At the level of the upper border of the atlas, the spinal cord is directly continuous with the medulla oblongata. Inferiorly, the cord usually extends as far as the first lumbar intervertebral disc, where it terminates as the conus medullaris. In transverse section, the spinal cord is oval, with its smaller diameter anteroposteriorly. The cord is especially wide at the cervical and lumbar enlargements due to increased numbers of nerve cell bodies within the spinal cord, which innervate the upper and lower limbs.
On the anterior aspect of the cord lies the anterior median fissure, whereas posteriorly, there is a relatively shallow posterior median sulcus. On each side, a posterolateral sulcus marks the site of attachment of the posterior nerve roots.
Spinal nerve roots
The spinal nerves are attached to the spinal cord by anterior and posterior nerve roots (Fig. 8.36). The region of the spinal cord to which one pair of anterior and posterior nerve roots attaches is called a spinal segment (Table 8.3).
Each anterior spinal root emerges from the cord as a series of small rootlets, while similar branches from each posterior spinal root sink into the posterolateral sulcus. The anterior and posterior roots cross the subarachnoid space and unite in the appropriate intervertebral foramen to form a spinal nerve. Each posterior root is characterized by a ganglion just proximal to the union of anterior and posterior roots.

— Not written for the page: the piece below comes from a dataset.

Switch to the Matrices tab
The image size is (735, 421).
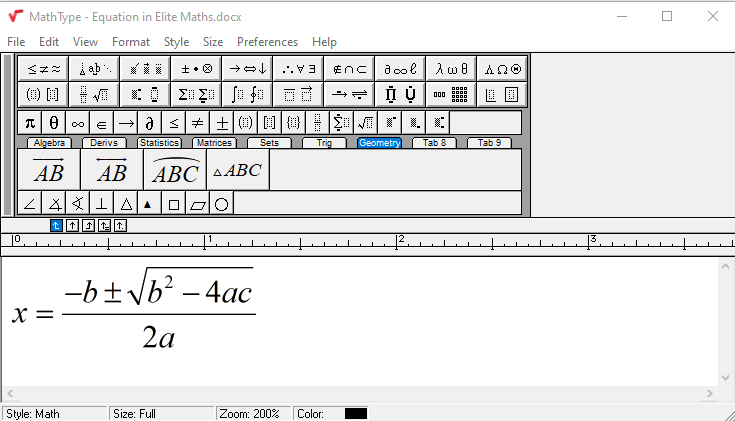(214, 143)
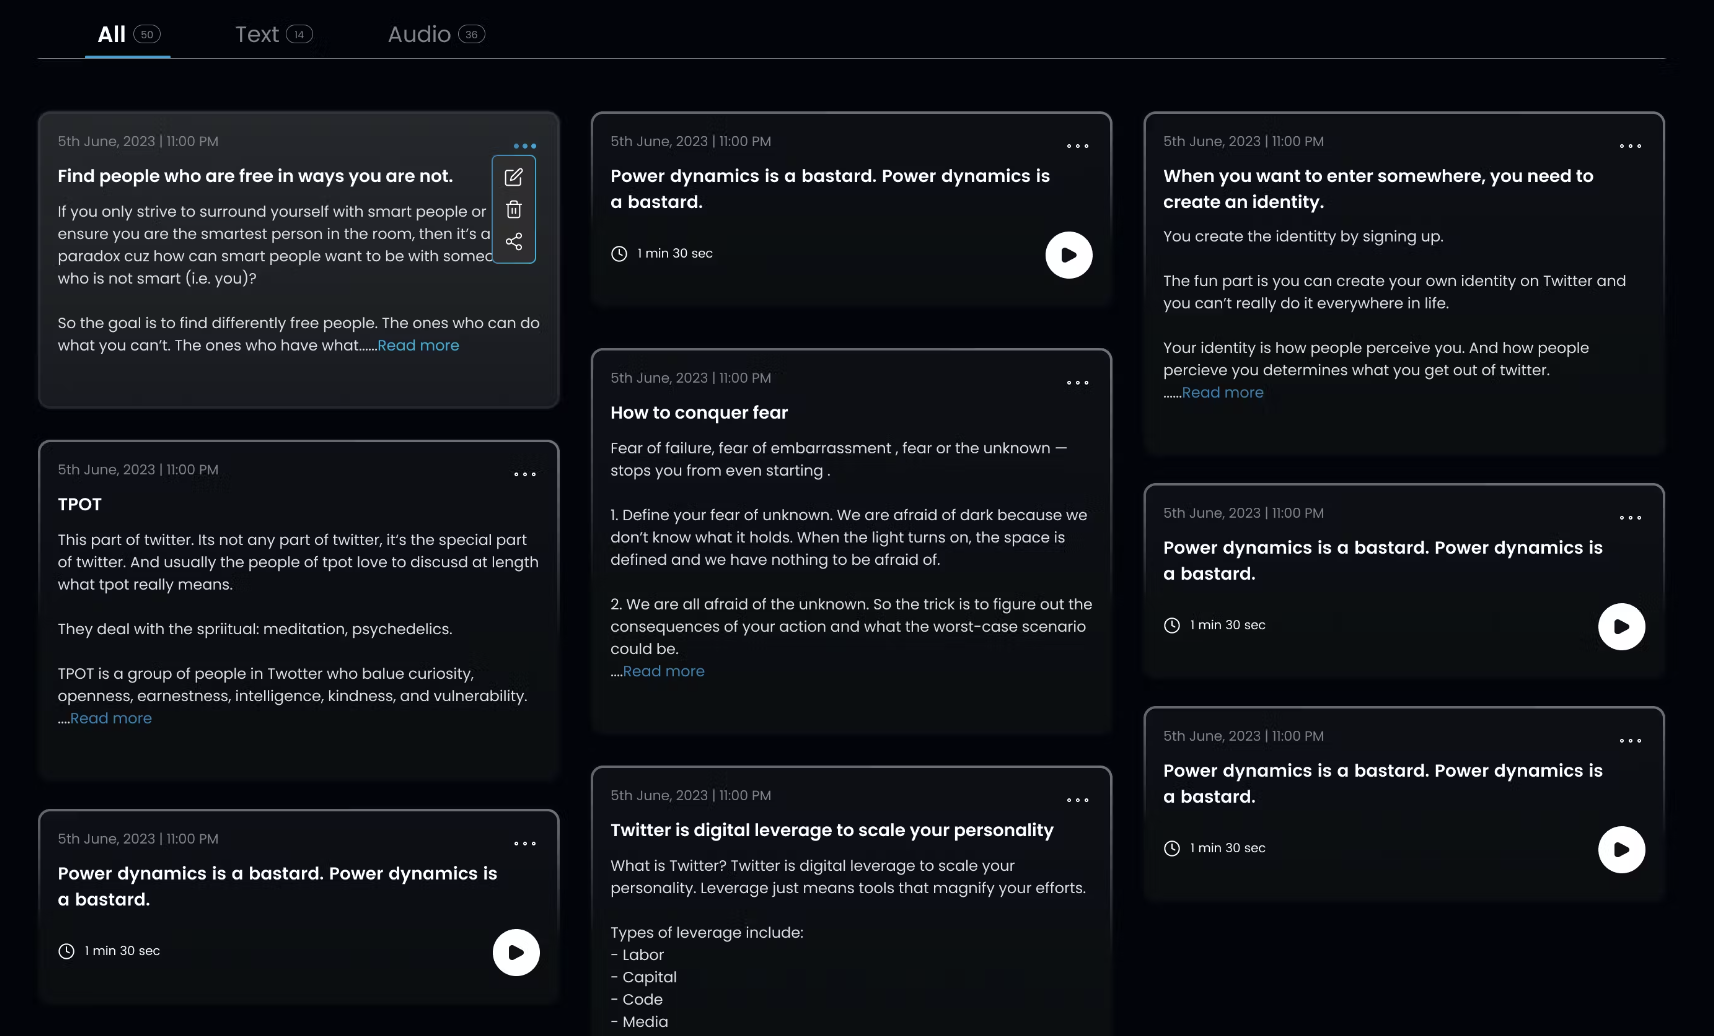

Because the spinal cord is shorter than the vertebral column, the lower spinal nerve roots descend within the vertebral canal before leaving through their intervertebral foramina (Table 8.3). These lumbar, sacral and coccygeal nerve roots are clustered around the conus medullaris and filum terminale to form the cauda equina (Figs 8.35 & 8.37). Compression of the cauda equina, for example by a large central prolapse of an intervertebral disc, may disrupt bladder function and sphincter control and also produce bilateral sensory and motor abnormalities in the lower limbs.
The spinal cord receives its arterial supply from anterior and posterior spinal arteries that arise from vertebral arteries and are reinforced by branches of the deep cervical, intercostal and lumbar arteries. These vessels form a longitudinal anastomosis that runs the length of the spinal cord. One main branch from an upper lumbar or lower thoracic artery often provides an important supply to the spinal cord. Damage to this vessel, the artery of Adamkiewicz, may threaten the viability of part of the spinal cord. For example, lumbar arteries may become blocked in aortic aneurysm disease, resulting in spinal cord ischaemia leading to paraplegia with paralysis and loss of sensation in both lower limbs. The venous return from the spinal cord drains into a series of longitudinal anastomosing channels, which empty into veins corresponding to the arteries.